Our culture glorifies youth and ignores its elders.
It does so to its own demise.
Part of the glorification of youth involves denying death by either mocking it, pushing it out of sight and mind, or taking a devil-may-care attitude towards it.
Our culture ignores death. Our culture mostly assumes that death is annihilation; therefore, enjoy life, when you’re dead, you’re dead. Period. End of story.
But Jesus destroys death, not by magically introducing a fountain of perpetual youth, nor by evacuating the chosen to enjoy pie in the sky, but by robbing death of its power, declawing it, rendering it impotent to hurt us. Jesus’ death and resurrection strip death of its finality and transform it into nothing more than a transition, a portal into eternal life.

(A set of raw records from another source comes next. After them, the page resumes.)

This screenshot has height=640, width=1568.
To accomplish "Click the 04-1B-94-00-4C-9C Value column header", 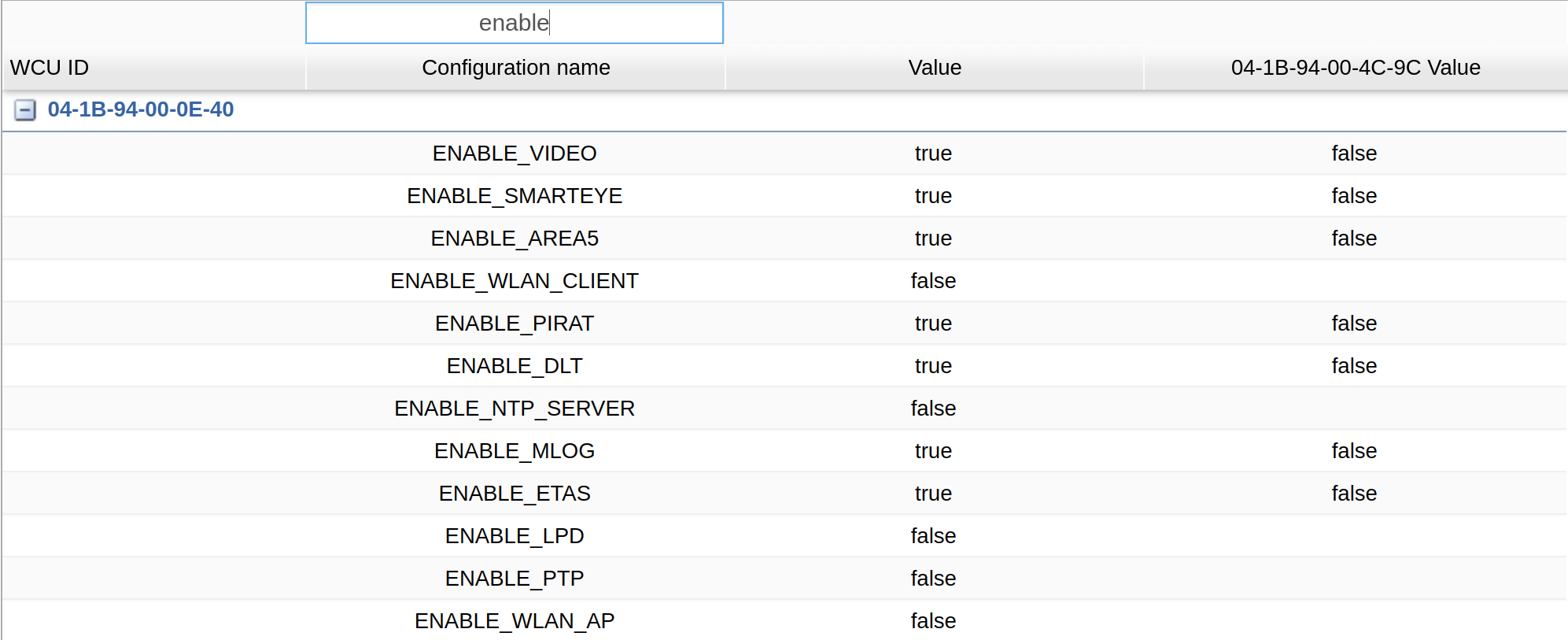I will click(x=1355, y=68).
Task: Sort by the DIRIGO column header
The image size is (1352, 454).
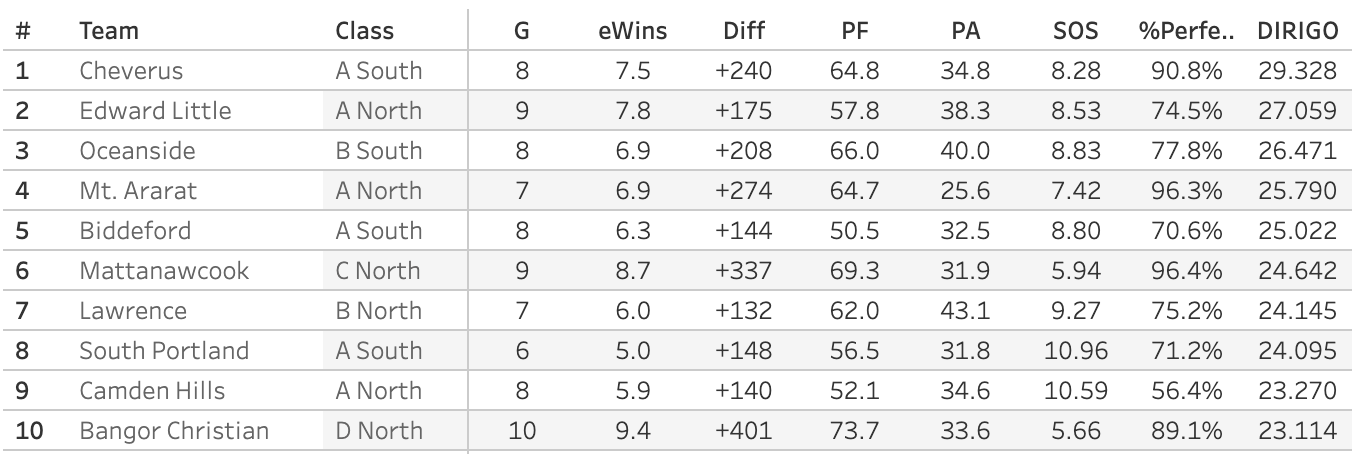Action: pyautogui.click(x=1298, y=31)
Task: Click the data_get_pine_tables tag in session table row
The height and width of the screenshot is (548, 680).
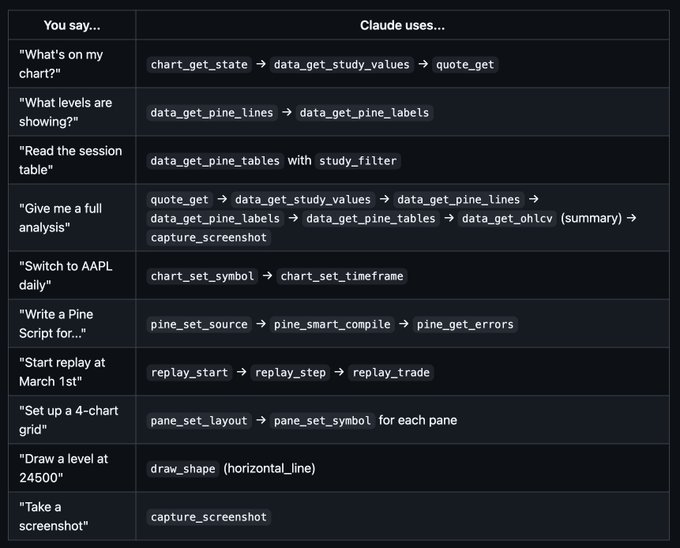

To be absent from the body is to be present with the Lord.
That is an interim place of peace. At Jesus’ appearing, we will be physically resurrected. Our new bodies will be eternal bodies that will never become ill or weak. Those bodies will be adaptable to the entirety of creation, no longer limited by time or space.
But, they will be real bodies. We will enjoy food and drink, know one another, interact with one another, learn, grow, explore, and live in the fullest sense of the word.
“Yea, though I walk through the shadow of death…” says the shepherd. A shadow has no substance. It cannot hurt you. The presence of a shadow necessarily implies light beyond. Death cannot hurt you. God is light.